Lots of syrupy symbolism in this Disney weeper, but its basic story about the depths of parental love feels well intentioned.
Jennifer Garner, Joel Edgerton, CJ Adams
Someday we should hold a contest to see who's better at smiling through tears: Robin Williams or Jennifer Garner. Thanks to "The Odd Life of Timothy Green," it's advantage Garner as a childless woman who magically grows a little boy in her garden. You're picturing her expression right now, aren't you?
Whether you'll wear it yourself while watching this Disney production depends on your tolerance for rays of light, pearls of wisdom, polka dots, moonbeams, etc. Mine is pretty low. Even sweet-natured viewers might find that "Timothy Green" is a little too much syrup to consume in one sitting. Garner and Joel Edgerton ("Warrior") play Cindy and Jim Green, who after years of trying to conceive decide to symbolically bury their hopes in a box in the backyard. After a nourishing rainstorm, they discover Timothy (CJ Adams, very adorable), a mostly normal 10-year-old except for the leaves sprouting from his shins. He's everything the Greens jotted on their wish list, though he doesn't always behave as expected.
What is Timothy supposed to be, exactly? He's clearly been sent to repair rifts (David Morse and Rosemarie DeWitt play flawed family members) and brighten lives (Odeya Rush is impressive as a local misfit). For the Greens, who are considering adoption, Timothy is a sort of practice child -- an interesting but slightly weird notion. Director Peter Hedges ("Dan in Real Life") and his co-writer, Ahmet Zappa (yes, Frank's son), waver between fairy tale and real-world drama, but the tones never harmonize.

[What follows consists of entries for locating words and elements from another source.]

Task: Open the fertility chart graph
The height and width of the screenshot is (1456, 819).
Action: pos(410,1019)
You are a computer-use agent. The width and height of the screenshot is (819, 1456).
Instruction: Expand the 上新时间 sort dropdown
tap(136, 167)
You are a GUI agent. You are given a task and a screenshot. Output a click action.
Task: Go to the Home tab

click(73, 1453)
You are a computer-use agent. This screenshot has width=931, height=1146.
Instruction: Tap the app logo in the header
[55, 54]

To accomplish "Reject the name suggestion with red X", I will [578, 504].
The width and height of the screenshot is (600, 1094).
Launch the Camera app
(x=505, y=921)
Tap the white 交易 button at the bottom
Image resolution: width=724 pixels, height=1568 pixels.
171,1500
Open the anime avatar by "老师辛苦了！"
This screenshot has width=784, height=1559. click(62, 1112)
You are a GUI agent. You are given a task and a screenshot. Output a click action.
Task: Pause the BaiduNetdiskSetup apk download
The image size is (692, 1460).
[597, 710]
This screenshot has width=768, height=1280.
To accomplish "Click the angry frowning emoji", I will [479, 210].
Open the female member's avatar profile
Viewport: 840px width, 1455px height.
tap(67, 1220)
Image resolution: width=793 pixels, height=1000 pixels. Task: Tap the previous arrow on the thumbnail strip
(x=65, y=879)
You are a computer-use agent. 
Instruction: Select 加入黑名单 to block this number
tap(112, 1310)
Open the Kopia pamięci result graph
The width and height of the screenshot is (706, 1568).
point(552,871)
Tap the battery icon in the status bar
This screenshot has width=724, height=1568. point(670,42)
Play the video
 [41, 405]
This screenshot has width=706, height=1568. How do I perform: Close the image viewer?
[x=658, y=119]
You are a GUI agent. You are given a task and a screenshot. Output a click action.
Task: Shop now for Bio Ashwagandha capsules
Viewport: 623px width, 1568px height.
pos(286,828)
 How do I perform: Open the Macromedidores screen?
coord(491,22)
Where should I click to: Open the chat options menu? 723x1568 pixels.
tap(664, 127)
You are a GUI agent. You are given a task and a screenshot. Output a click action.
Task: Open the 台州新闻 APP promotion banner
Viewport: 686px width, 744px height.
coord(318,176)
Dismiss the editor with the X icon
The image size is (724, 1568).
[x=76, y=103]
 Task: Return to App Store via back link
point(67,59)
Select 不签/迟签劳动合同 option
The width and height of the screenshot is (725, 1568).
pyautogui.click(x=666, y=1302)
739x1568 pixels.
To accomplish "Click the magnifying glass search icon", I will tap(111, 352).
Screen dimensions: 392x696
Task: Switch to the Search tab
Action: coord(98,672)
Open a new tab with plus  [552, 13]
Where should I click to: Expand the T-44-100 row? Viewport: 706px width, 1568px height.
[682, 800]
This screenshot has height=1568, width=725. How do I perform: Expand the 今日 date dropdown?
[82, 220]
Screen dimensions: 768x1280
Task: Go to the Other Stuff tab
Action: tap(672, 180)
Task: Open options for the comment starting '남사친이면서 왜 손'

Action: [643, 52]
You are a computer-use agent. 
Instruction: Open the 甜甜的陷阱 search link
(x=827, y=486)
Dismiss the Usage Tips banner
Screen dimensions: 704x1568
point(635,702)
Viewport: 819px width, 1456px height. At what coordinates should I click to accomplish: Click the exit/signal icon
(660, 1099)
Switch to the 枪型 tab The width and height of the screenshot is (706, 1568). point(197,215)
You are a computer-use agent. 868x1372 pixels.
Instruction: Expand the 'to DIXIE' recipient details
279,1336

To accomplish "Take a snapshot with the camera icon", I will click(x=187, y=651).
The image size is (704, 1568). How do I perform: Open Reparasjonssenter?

"Timothy Green" also piles the whimsy a mile high: The Greens' small town is supported entirely by a pencil factory (Ron Livingston and Dianne Wiest play the bosses) falling on hard times. Looks like Timothy has been sent to save the pencil industry, too.
PLOT A childless couple makes a wish that magically comes true.
PLAYING AT Area theaters
BOTTOM LINE Lots of syrupy symbolism in this Disney weeper, but its basic story about the depths of parental love feels well intentioned.